The Immortal stara się robić wszystko co może przybliżyć go do titleshota.
Matt Brown (18-11, 11-6 w UFC, #7 w rankingu UFC) wygrał 6 ostatnich walk z czego aż 5 przez nokauty. To sprawiło, że stał się poważnym graczem w zatłoczonej dywizji półśredniej.

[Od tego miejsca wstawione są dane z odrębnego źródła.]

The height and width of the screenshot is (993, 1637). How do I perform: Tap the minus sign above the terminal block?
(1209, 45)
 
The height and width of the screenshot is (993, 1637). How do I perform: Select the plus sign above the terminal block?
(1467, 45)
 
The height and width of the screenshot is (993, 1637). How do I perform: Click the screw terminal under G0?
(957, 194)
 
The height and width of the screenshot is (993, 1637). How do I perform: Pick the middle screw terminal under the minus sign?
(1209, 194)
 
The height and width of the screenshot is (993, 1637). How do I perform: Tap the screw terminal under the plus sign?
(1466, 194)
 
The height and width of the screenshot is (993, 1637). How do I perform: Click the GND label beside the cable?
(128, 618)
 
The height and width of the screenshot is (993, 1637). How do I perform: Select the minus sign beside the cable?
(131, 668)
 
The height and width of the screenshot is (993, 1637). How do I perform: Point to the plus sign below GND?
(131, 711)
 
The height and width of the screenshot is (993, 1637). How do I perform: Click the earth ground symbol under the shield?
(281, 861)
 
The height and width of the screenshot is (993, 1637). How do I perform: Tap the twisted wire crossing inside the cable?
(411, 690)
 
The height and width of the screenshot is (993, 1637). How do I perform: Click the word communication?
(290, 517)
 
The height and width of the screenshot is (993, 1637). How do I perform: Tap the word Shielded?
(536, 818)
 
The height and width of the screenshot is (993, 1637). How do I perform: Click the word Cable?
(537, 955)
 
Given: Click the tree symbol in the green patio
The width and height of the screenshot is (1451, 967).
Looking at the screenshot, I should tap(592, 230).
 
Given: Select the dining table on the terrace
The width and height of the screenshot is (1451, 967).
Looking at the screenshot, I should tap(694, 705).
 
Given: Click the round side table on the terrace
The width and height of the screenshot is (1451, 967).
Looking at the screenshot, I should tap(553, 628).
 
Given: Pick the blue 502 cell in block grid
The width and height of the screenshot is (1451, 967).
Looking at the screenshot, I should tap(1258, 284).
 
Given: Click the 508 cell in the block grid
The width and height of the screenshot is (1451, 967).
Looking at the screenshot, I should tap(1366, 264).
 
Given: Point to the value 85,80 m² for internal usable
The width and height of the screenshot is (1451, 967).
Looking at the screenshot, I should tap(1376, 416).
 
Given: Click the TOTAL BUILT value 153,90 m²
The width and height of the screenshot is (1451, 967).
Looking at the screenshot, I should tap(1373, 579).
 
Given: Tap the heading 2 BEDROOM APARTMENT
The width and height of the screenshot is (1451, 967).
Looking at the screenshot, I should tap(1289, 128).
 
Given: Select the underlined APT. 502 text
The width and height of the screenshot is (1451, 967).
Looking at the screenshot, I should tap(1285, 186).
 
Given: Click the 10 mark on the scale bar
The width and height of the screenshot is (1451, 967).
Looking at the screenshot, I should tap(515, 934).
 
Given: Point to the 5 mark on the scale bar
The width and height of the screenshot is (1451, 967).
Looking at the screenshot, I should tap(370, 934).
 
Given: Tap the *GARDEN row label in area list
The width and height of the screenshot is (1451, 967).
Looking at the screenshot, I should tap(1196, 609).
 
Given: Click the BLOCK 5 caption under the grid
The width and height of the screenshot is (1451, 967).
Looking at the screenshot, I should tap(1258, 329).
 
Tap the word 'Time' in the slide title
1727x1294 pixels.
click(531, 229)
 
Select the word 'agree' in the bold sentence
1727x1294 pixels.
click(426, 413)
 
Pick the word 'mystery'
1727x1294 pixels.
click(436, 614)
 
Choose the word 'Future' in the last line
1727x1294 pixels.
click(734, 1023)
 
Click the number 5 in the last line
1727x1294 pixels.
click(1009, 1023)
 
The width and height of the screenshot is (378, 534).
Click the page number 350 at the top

Kolejną walką Matta miało być starcie na UFC on Fox 9 naprzeciw Carlosa Condita ale z tej potyczki wyeliminowała go kontuzja. Z tego powodu Brown zawalczy dopiero na UFC Fight Night 41, jego przeciwnikiem będzie Erick Silva (16-4 1NC, 4-3 w UFC, #15 w rankingu UFC). Matt uważa, że powinien dostać szansę walki o pas. Jest też bardzo pewny tego, że poradziłby sobie z obecnym mistrzem. Uważa, że moc jego pięści zapewniłaby zwycięstwo w boju z Johnym Hendricksem.
„Tak, zasługuję na titleshota i wierzę, że pokonam Hendricksa własnoręcznie.”
O ile pokonanie Ericka nie powinno być dużym wyzwaniem dla Matta, o tyle walka z Hendricksem na pewno nie byłaby tak łatwa jak zapewnia sam zainteresowany.